Um teólogo (des)embrulhado na (p)an(d)emia (10)

Foto: João Lopes Cardoso

Por Alexandre Freire Duarte

Com esta chuva quase incessante, o estar em casa com um filhote de dois anos e meio, sem creche e com a energia de uma central nuclear, tem sido arriscado. Além de uma costela lascada, estou cheio das “nódoas negras” resultantes de correr, tropeçar, esbarrar, pinchar e cair com ele. O meu corpo já se parece com um exercício de palavras cruzadas – alguns quadrados brancos sob casas negras.

Não sei se este novo e doentio confinamento não estará a fazer com que a Igreja também esteja a ficar com mais “nódoas negras”. Hematomas resultantes do seu amor por toda a humanidade, sim, decerto, mas similarmente do desamor que cada vez mais gente nutre por ela (cf. Is. 53,3). E isto, até quiçá, por ela lhes recordar que não se pode trocar o que está direito pelo Direito, fazendo, seja das leis o único critério da moral, seja do legal a essência do que é justo. Que teríamos se assim vivêssemos? Conrad Aiken di-lo no seu poema “A casa de poeira”: uma vida de «lamúrias, morte, injustiça, / Doença, humilhação, derrota lenta».

A ser real tal aumento de “nódoas negras” na Igreja, isso deveria alertar-nos para a importância de, não só amarmos a Igreja como mãe (e mãe da única «verdadeira unidade fraterna», no dizer de Clemente de Alexandria), mas, também e justamente por essa razão, atendermos à mesma com enorme desvelo e um maior carinho. Eis algo de capital, sobretudo neste tempo em que, aparentemente, ela está incapaz de ser e fazer tanto do que lhe é inerente e relevante, naquilo que levou a que muitos passassem a afiançar, de modo tão enganado quão triste, que à medida que o vírus passou a viajar pelo Mundo, a Igreja retirou-se dele.
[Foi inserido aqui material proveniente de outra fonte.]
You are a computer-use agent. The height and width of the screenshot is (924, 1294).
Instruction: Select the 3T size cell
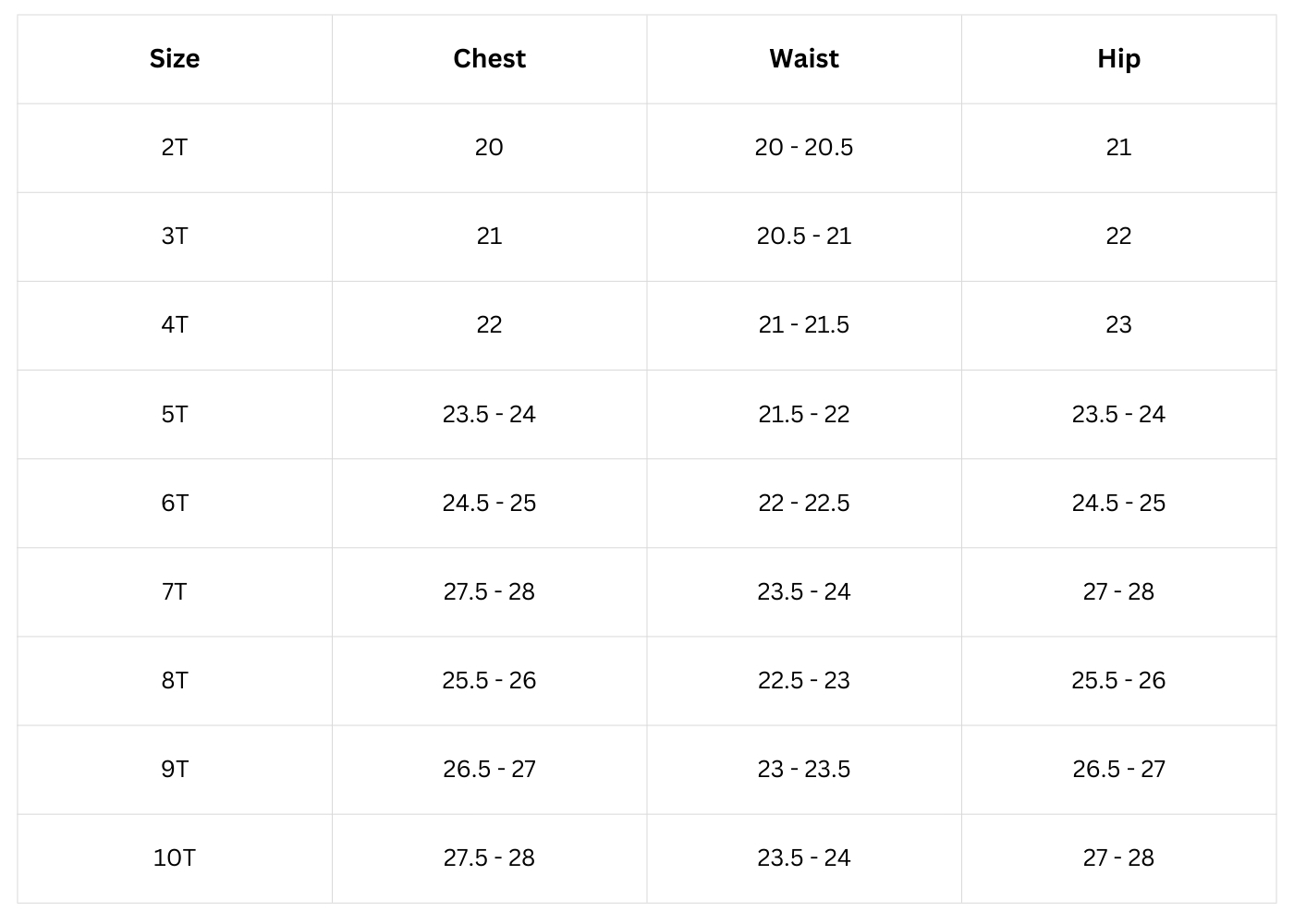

Não nos esqueçamos, então, que não somos apenas nós a poder contar com o amor e o cuidado da Igreja: ela similarmente conta com o nosso cuidado e o nosso amor. Eis um “círculo-virtuoso” que é vital para todos os baptizados, sobretudo porque a Igreja não é uma barreira entre estes e Cristo. Ela, sendo também formada por todos os baptizados, é mística e realmente este mesmo Cristo (cf. At. 9,4).

Todavia, também não podemos ignorar que cuidar da Igreja é igualmente darmo-nos, pelo amor pródigo, a todos aqueles que mais padecem, oferecendo-lhes ambientes de calma, ânimo e esperança que lhes permitam, quando possível, largar os seus diversos “catres” (cf. Jo. 5,8). Se isto não fizermos, poderá parecer que estamos a carregar no “botão de pausa” de uma vida eclesial que existe também para revelar que o amor (re-)criador de Deus, expresso maximamente no mais gratuito perdão auto-sacrificial, nunca pausa (cf. Jo. 5,17).

Amar alguém é “profetizar” sobre ele. É vê-lo em profundidade e na sua possível perfeição futura. Assim, amar a Igreja, também é acolhermos (não apenas em obediência, mas em amor à obediência) a missão que o Senhor lhe confiou como sua meta. A saber: a de ser, pela acção em nós do Espírito Santo de Jesus, aquele sacramento que logra a reunião do que de mais íntimo e pessoal há em Deus ao que de mais pessoal e íntimo existe em cada ser humano. A Igreja é, deveras, uma comunhão que irradia a Cristo no Espírito que a fecunda; é a presença transformante de Jesus no passar da história, e, portanto e porque ela será grandemente o que nós formos, não devemos parar de o atestar numa acção que O re(a)presente e comunique.

Tenho ouvido, também no meu coração, a angústia de muitos que não têm podido comungar. Mas ouvi menos, muito menos, a angústia de, em muitos aspectos, não se ter podido cuidar mais e melhor da Igreja, também para que ela cuide de todos, nomeadamente mediante o ser mãos e lágrimas, quer de uma Pessoa de Jesus, que é totalmente Luz (cf. Jo. 8,12), quer do Seu amor, que é simplesmente liberdade (cf. 2Cor. 3,17) a alimentar uma nossa liberdade que, no dizer do poema “O voo” de Adoph Jacob, «do me olvidar / alegremente de mim / está ao serviço».